**Reading passage:**
※ ※ ※

There’s something of a tension between the goals of providing a small, focused text library and getting all the API details right in a way that will make it truly useful. I find the proliferation of tiny libraries on Hackage, each providing a few little pieces of missing functionality, to be pretty dispiriting from the point of view of getting dug in and producing useful application code quickly, so I intend for the text and text-icu libraries to be broadly useful from the get-go.

If you have opinions, or better yet patches, to contribute, let’s get things rolling!

Posted in haskell, python
8 comments on “What’s in a text API?
  1. Magnus says:

    I often use ++ instead of append.

  2. Magnus says:

    Ah, yes, I should have mentioned that I use ++ on [Char]. It’d be nice to have a similar operator in Text, append is long!

  3. Eelco says:

    Very nice summary! I’m looking forward to your work. Have you seen http://splonderzoek.blogspot.com/2009/06/rfc-extensible-typed-scanf-and-printf.html BTW? It’s a recent attempt to create a better formatting (and parsing) library.

  4. Nicolas Pouillard says:

    About splitting, switching to Text -> Text -> [Text] won’t suffice. Having a look to Data.List.Split may be a good idea. Moreover splitting on a regexp is very common in string processing.

  5. I would love to see string oriented operations like toUpper, toLower, and trim. isInfixOf and intercalate are examples of *worst* *function* *name* *ever*!

    I’m excited to see what you come up with, but will it be easy to use over multiple list-like representations? E.g. strings, bytestring, and text?

  6. I love posting stuff before bed! Lots to respond to.

    Magnus, I wish there was a nice operator for the Monoid class’s mappend function. That would nicely solve the append notation problem for a huge family of types. For now, there’s nothing appealing :-(

    Eelco, I did see Seán’s posting about typed formatting, and while it’s cute, it has the severe problem of being unsuitable for i18n.

※ ※ ※

**Task details:**
Please answer these questions about the text API post:
(a) Which two libraries does the writer intend to be broadly useful from the start?
(b) What does Magnus say he often uses instead of append?
(c) In the reply addressed to Eelco, what severe problem is named for the typed formatting posting?

**Excerpted records:**
※ ※ ※

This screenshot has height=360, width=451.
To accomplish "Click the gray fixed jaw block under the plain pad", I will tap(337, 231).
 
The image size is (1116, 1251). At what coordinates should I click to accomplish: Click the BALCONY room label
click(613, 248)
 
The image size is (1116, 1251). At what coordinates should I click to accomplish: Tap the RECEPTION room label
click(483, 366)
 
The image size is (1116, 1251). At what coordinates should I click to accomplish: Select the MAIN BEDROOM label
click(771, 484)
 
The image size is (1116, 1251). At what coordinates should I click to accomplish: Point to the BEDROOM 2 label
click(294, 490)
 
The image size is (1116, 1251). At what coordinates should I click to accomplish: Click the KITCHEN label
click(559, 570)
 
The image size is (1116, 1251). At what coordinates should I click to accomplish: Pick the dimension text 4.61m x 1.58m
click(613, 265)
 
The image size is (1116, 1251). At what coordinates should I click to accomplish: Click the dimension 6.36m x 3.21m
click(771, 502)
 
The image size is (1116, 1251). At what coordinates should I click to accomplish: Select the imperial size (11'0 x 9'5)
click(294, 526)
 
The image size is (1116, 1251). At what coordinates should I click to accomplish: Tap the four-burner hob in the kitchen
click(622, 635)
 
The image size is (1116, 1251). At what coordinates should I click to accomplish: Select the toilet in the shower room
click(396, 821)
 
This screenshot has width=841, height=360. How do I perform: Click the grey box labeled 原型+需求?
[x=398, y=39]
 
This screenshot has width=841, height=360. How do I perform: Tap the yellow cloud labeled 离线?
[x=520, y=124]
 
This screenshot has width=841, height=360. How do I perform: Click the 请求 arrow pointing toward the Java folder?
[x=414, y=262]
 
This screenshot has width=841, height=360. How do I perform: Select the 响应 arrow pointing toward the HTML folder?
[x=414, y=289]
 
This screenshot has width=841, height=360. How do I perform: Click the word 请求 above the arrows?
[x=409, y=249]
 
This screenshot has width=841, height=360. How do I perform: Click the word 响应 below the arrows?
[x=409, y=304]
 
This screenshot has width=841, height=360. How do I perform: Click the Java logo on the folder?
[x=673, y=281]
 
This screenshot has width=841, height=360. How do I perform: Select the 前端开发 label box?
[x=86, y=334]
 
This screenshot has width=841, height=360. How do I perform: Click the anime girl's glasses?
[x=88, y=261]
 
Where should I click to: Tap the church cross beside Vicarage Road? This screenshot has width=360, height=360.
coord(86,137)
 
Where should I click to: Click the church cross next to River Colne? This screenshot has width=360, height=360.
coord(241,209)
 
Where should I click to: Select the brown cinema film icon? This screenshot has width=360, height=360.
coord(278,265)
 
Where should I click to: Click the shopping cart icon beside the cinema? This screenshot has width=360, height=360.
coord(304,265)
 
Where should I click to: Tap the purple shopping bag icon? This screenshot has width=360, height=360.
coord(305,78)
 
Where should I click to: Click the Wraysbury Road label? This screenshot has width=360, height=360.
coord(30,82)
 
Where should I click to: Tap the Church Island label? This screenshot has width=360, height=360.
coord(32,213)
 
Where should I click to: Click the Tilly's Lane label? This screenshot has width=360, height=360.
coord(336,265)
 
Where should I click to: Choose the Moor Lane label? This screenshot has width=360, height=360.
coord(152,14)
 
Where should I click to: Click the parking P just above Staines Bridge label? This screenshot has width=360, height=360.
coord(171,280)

※ ※ ※

**Solution to the exercise:**
(a) The text and text-icu libraries.
(b) The ++ operator, which he uses on [Char].
(c) It is unsuitable for i18n.